By Shawn Linenberger - | May 19, 2015

Name: Kris Roberts

Born: Michigan’s upper peninsula

Family: Husband, John Walter; grown children Ben Jefferies, Flagstaff, Ariz., and Emily Jefferies, Lawrence; stepson, Luke Walter, Osawatomie; and stepdaughter April Jefferies, Cary, Ill., and her three children.

Occupation: Retired commercial construction project manager. Roberts is active in the Tonganoxie Community Historical Society, Kaw Valley Fiber Guild, First City’s Performers and Story Tellers and occasionally helps her husband with his herd of beef cattle.

Dream job as child: In elementary school, she wanted to be president of the United States.

Interesting fact: Roberts spends one week each year as a counselor with 12-13 other adults at a camp for 55-60 youth in grades 7 through 12 in northern Minnesota.

Digging deeper: Roberts went to high school in Nevada, Mo., and from there earned a bachelor’s in sociology in 1975 from Bethany College in Lindsborg. After five months in a box factory, she worked for five years with developmentally disabled adults in the late 1970s in Parker and McPherson, as well as Kansas City, Mo., before moving to New Orleans.
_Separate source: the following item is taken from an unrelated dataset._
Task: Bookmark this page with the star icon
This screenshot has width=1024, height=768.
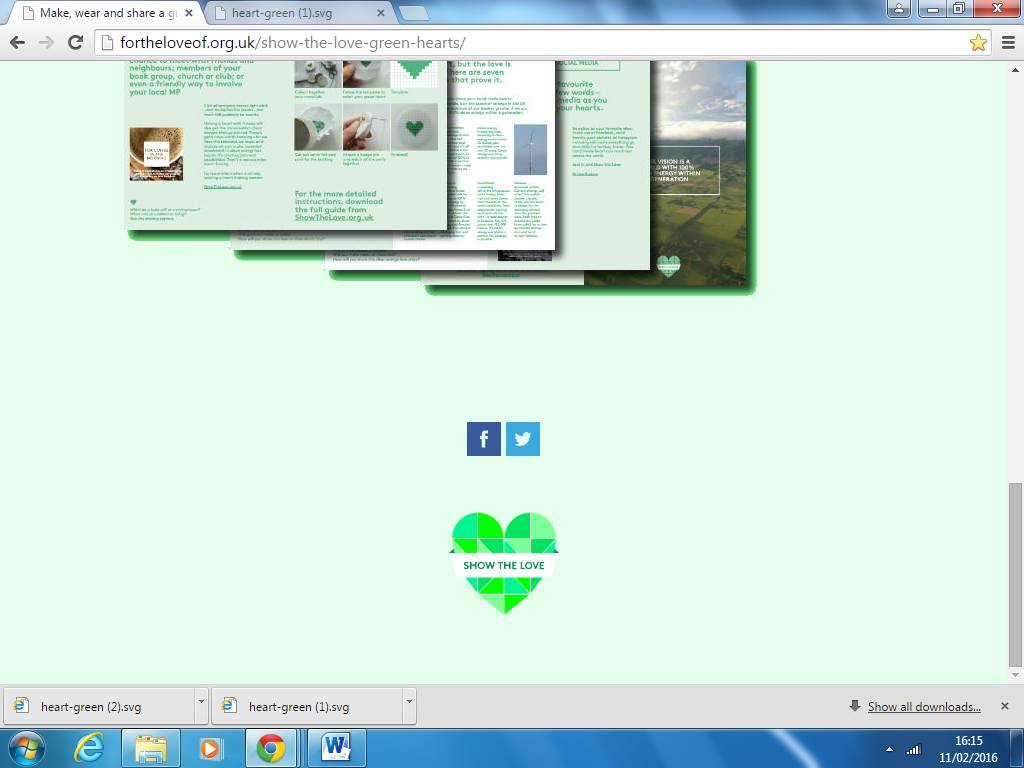Action: (x=978, y=43)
Roberts examined her career choices and enrolled at the University of New Orleans, receiving a bachelor’s in civil engineering in 1985. She spent six months with a structural design firm before “stumbling into a job” with Turner Construction.

“I loved it and spent 25 years with Turner in Chicago and Kansas City,” Roberts said.

She moved to Tonganoxie from the Kansas City area in 1999 while her husband built their house.

“That first year was the first time the kids were able to walk to a grocery store,” Roberts noted. “We moved out to our land the next school year, where we spent one full year living in the basement while John finished the house.”

Living in 600 square feet in the basement was the family’s “log cabin experience,” Roberts said.

Not that she’s retired, Roberts and her husband play Scrabble almost every day, and she especially loves Thanksgiving because it’s the holiday all of the children are home.

She also loves being involved in the historical society and stresses that the organization always is looking for volunteers.

“I learn something new every day, and I am meeting the most amazing people who have volunteered for years to create and maintain the museum and historical society,” Roberts said.